Many pundits have taken it for granted that Puerto Rico will be the same sort of contest as Guam, the Northern Marianas, the Virgin Islands and Samoa, each of whom will send nine delegates to the Republican National Convention via non-binding caucuses. Romney will take almost all of these but not as a result of any massive turnout. Turnout for those caucuses was minimal which makes their representation at the convention disproportionate as well as something of a rotten borough in the fashion of 19th century English parliamentary constituencies.

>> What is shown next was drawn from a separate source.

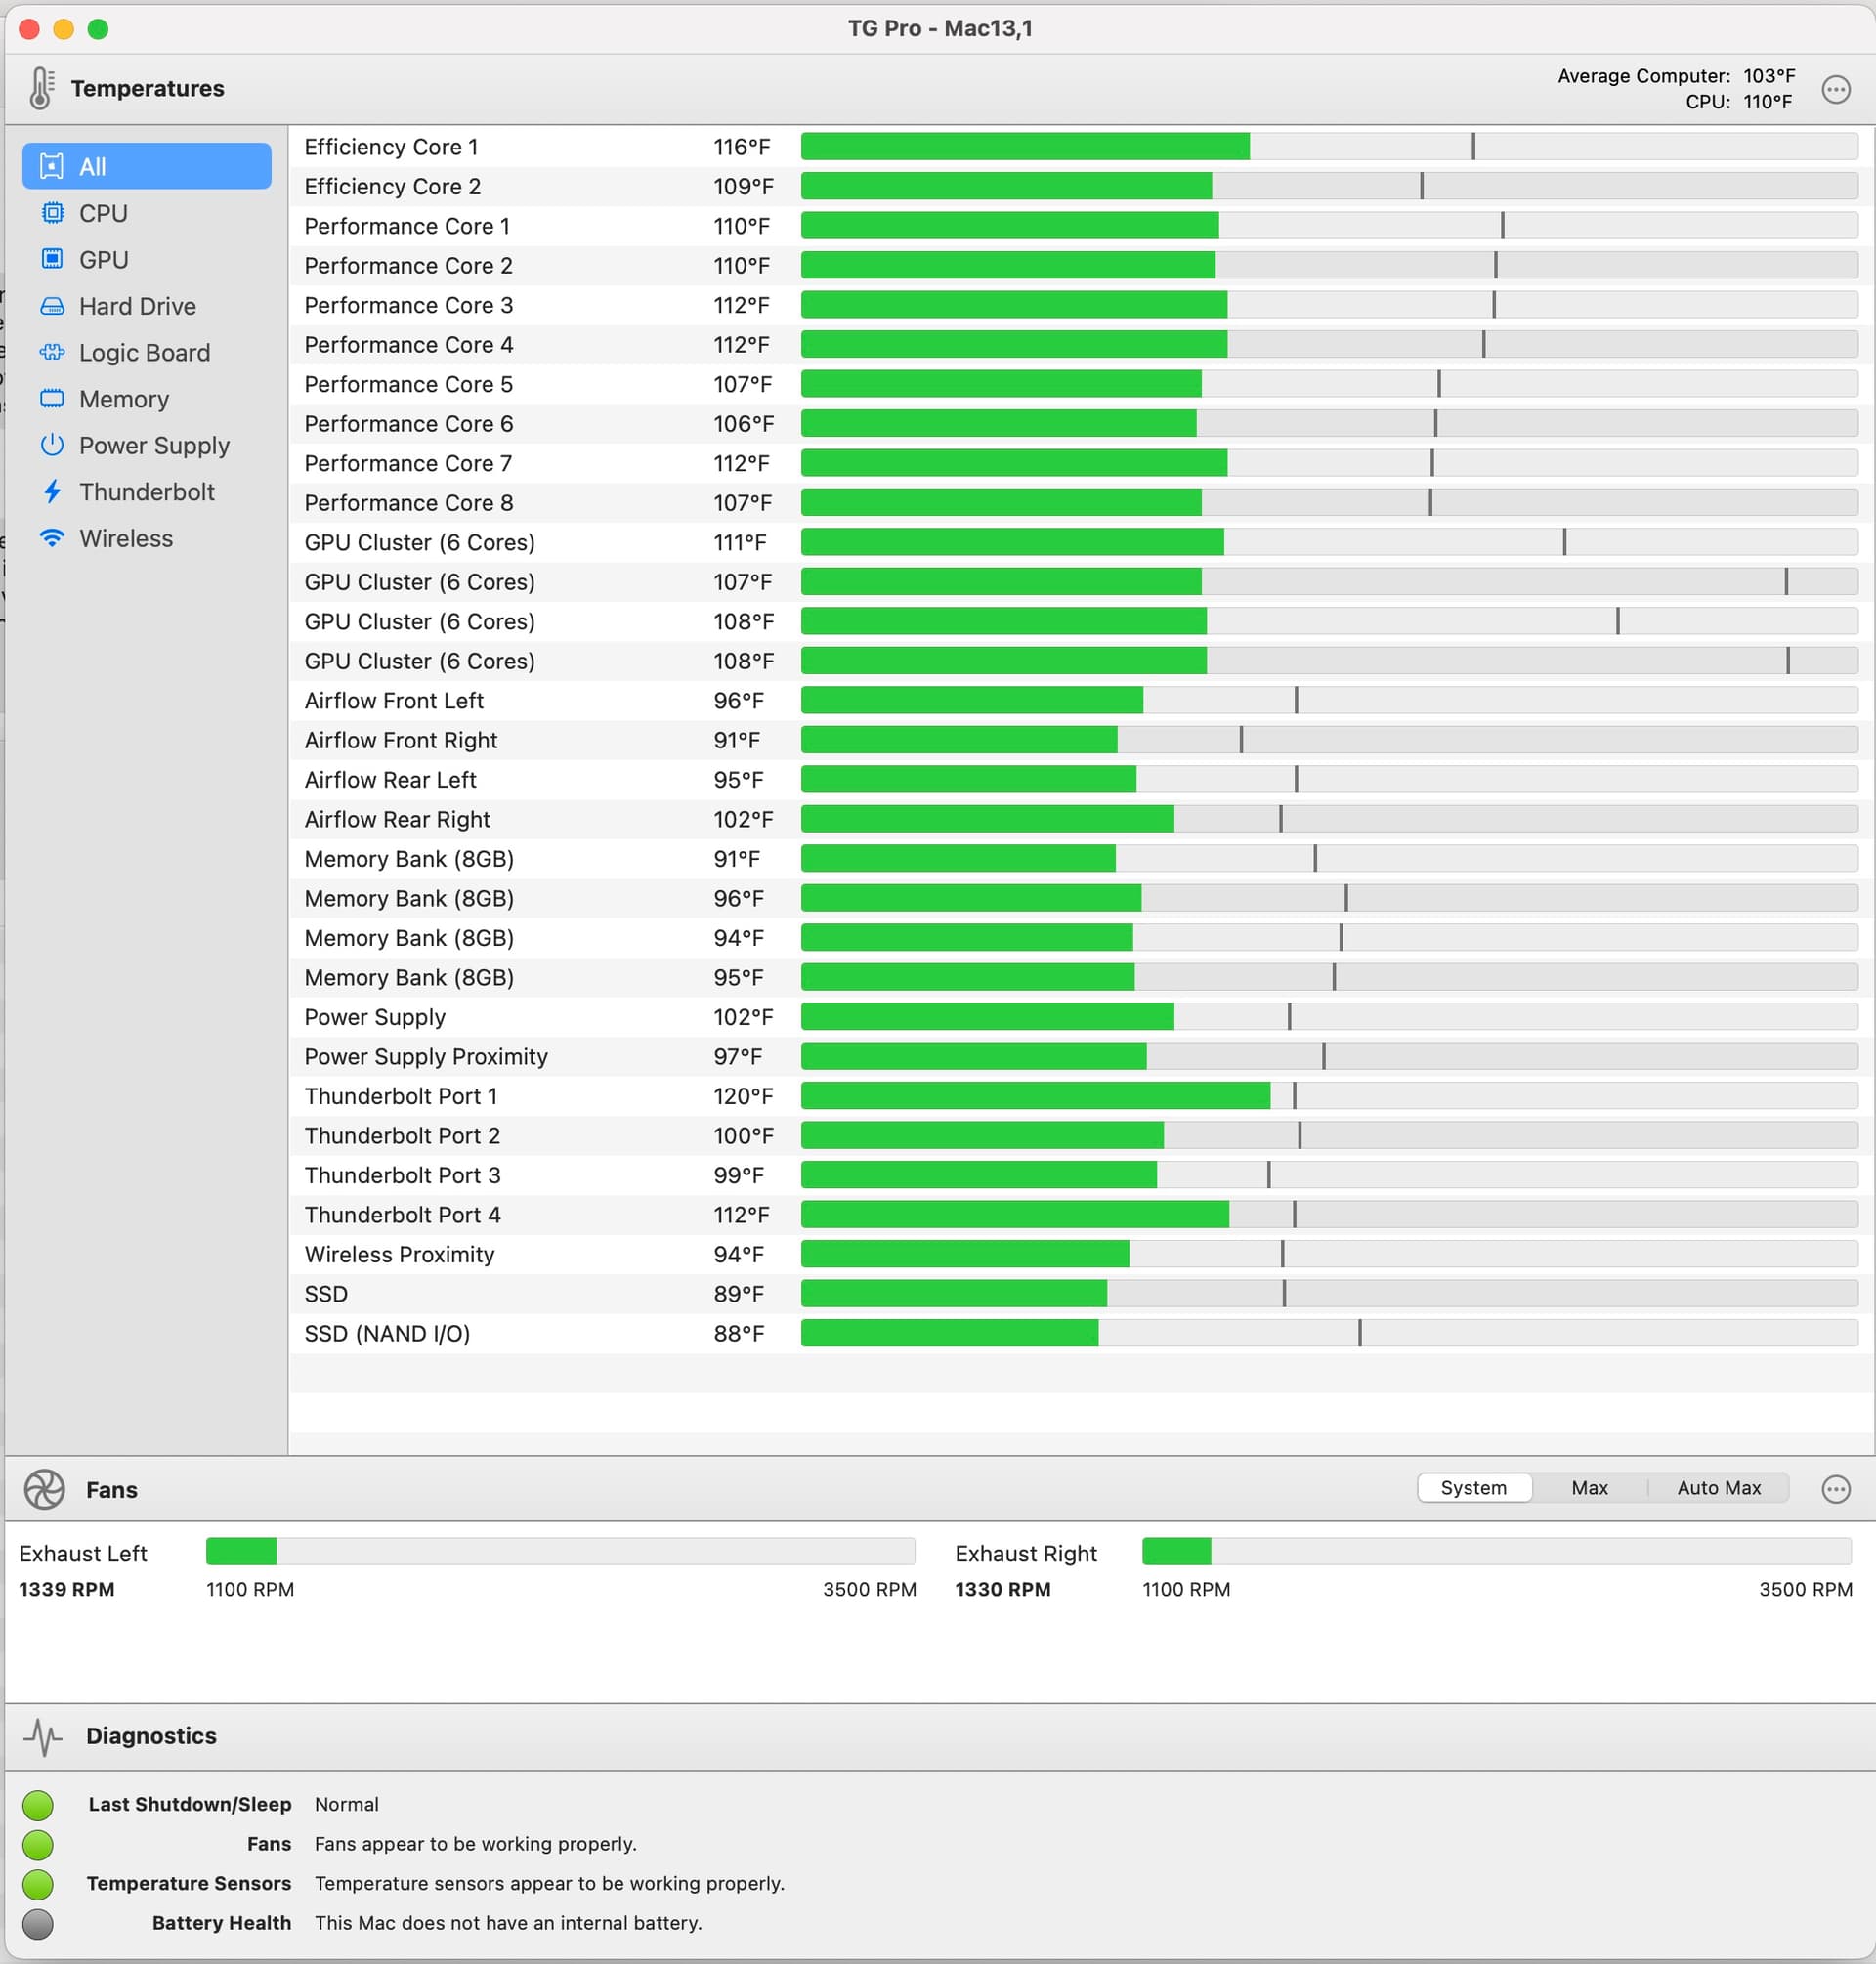Screen dimensions: 1876x1964
Task: Click the Wireless wifi icon
Action: (52, 538)
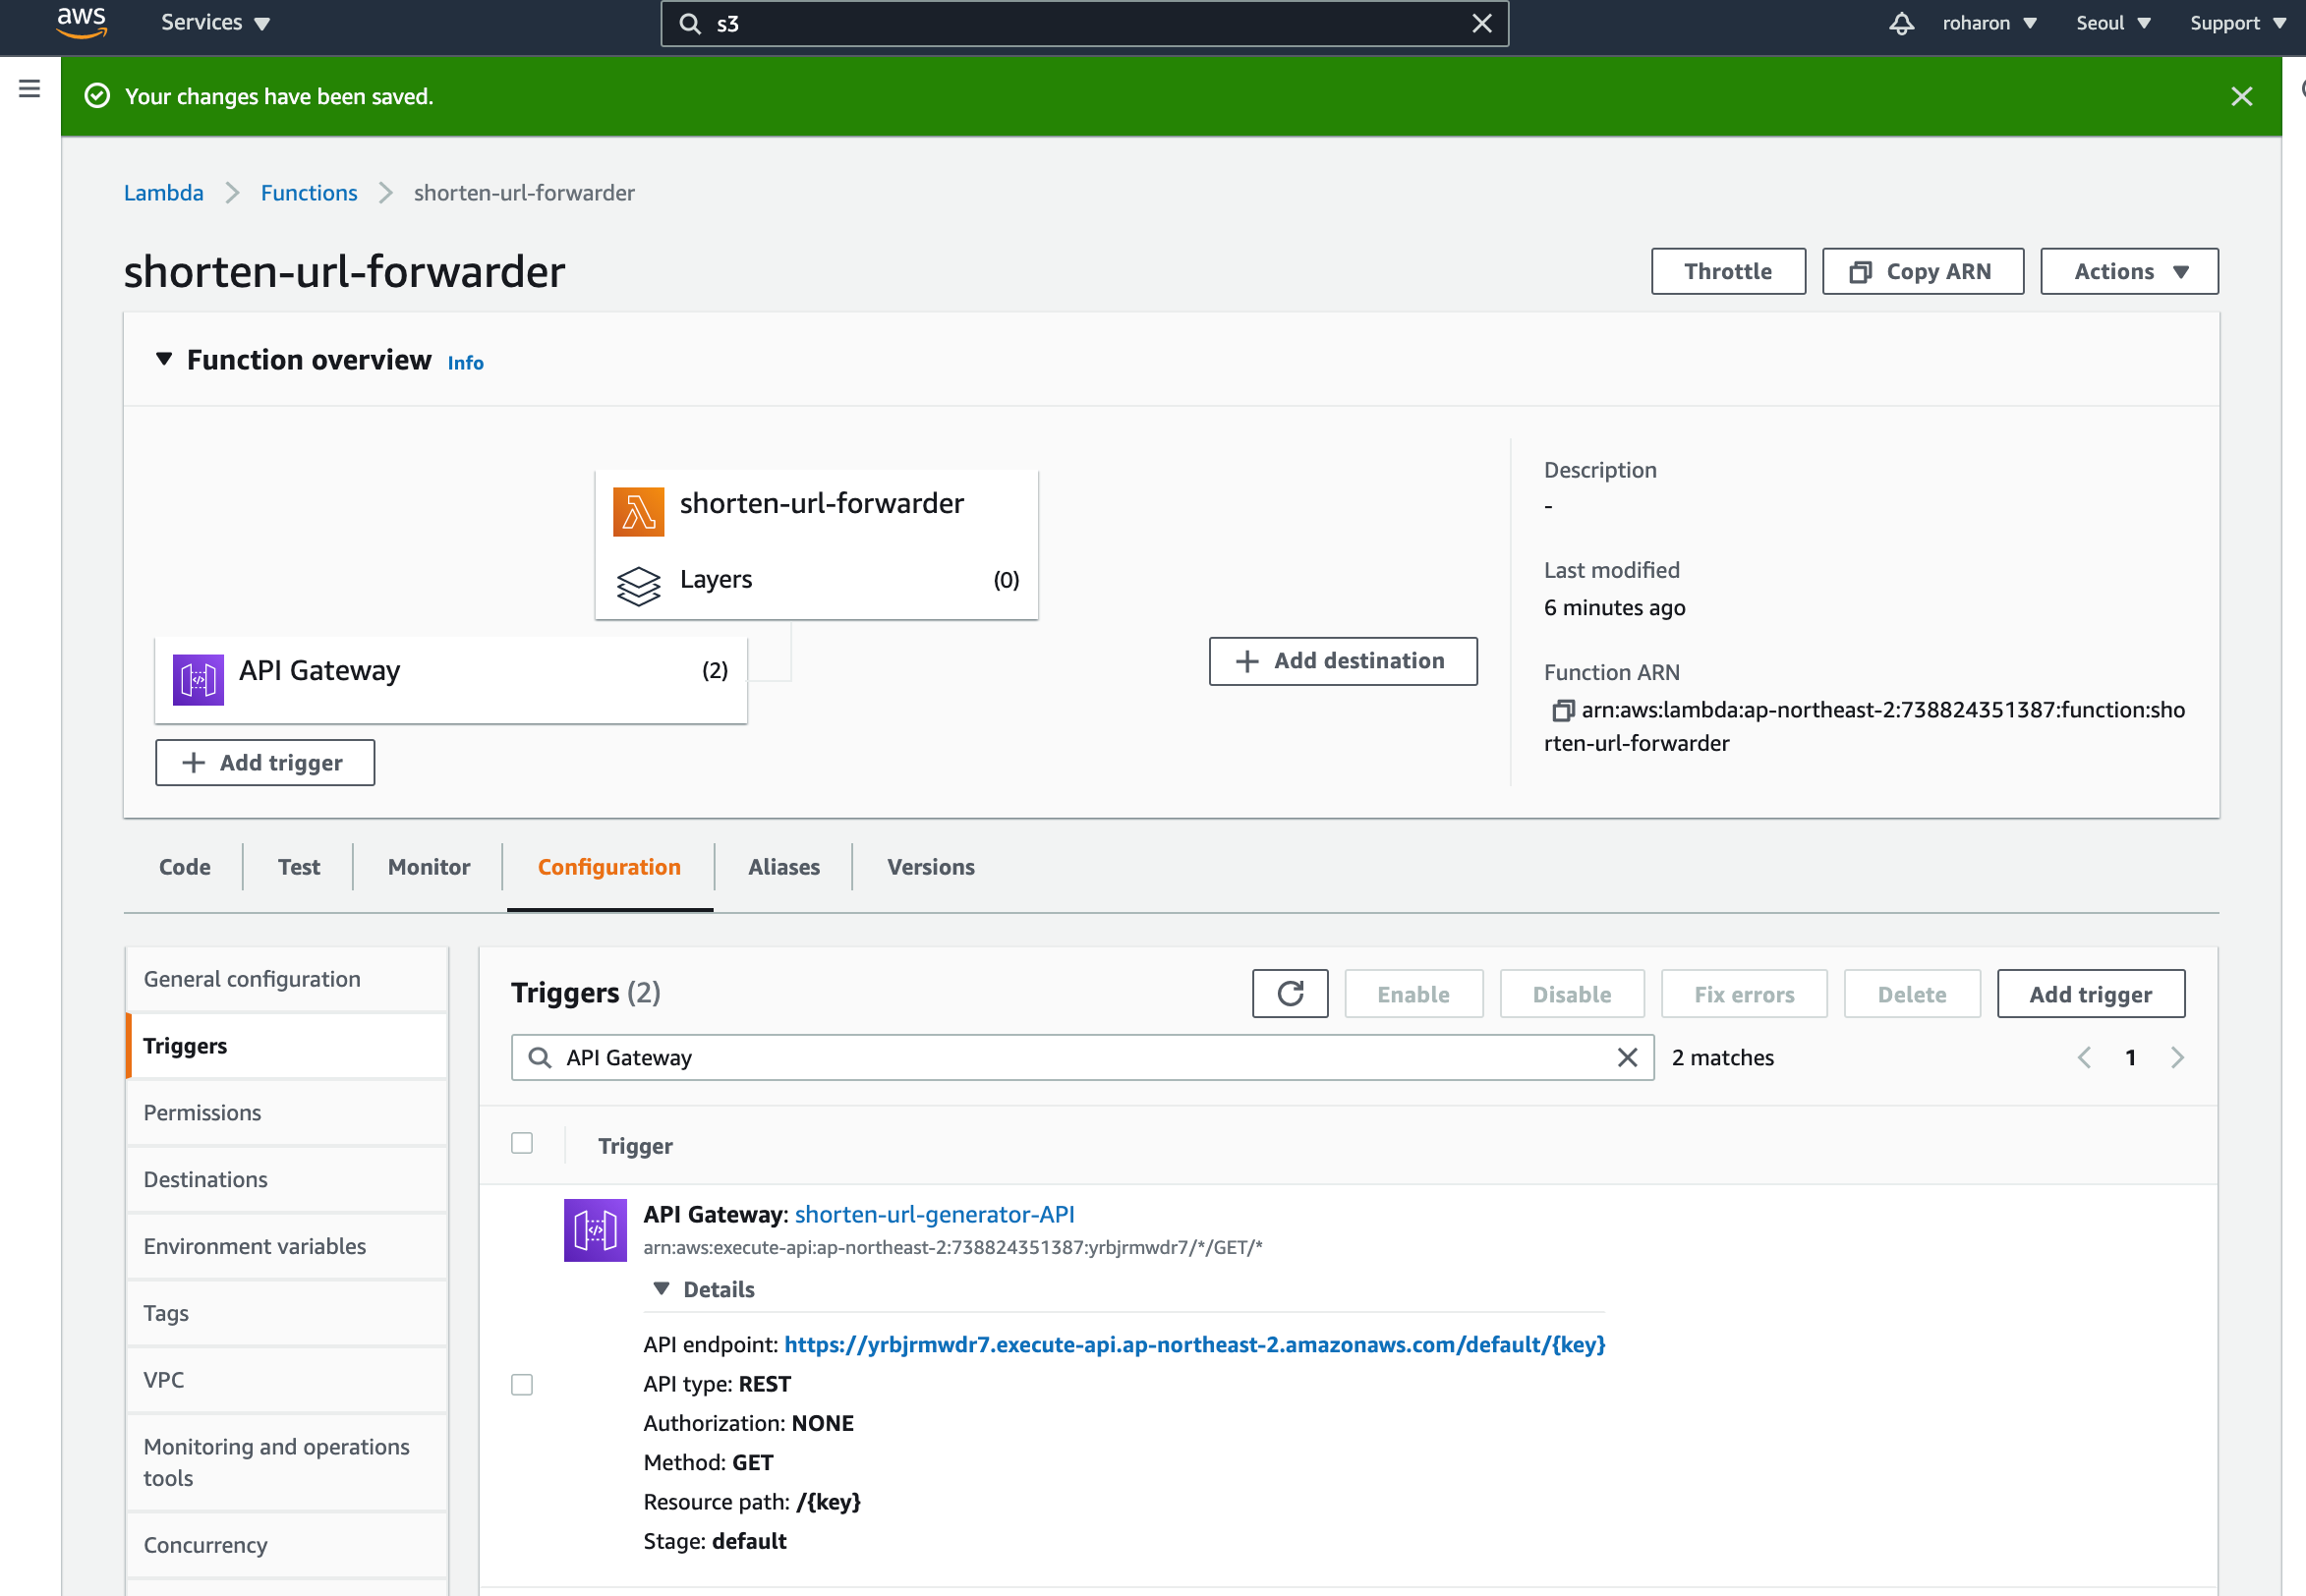Click the refresh triggers icon button

[1289, 993]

However, if the Romney-Santorum race generates enough heat to create a decent turnout, it will not only make the results more meaningful but also might represent a symbolic boost for the GOP’s hopes for Hispanic votes. Heretofore, it has been assumed that only the presence of a Hispanic such as Florida’s Senator Marco Rubio on the national ticket would avert an Obama sweep of Hispanics much in the same manner that Democrats expect to carry the African-American vote. But the spectacle of a large outpouring of Puerto Ricans trooping to the polls to choose a GOP nominee may paint a somewhat different picture that is a bit more encouraging for Republicans.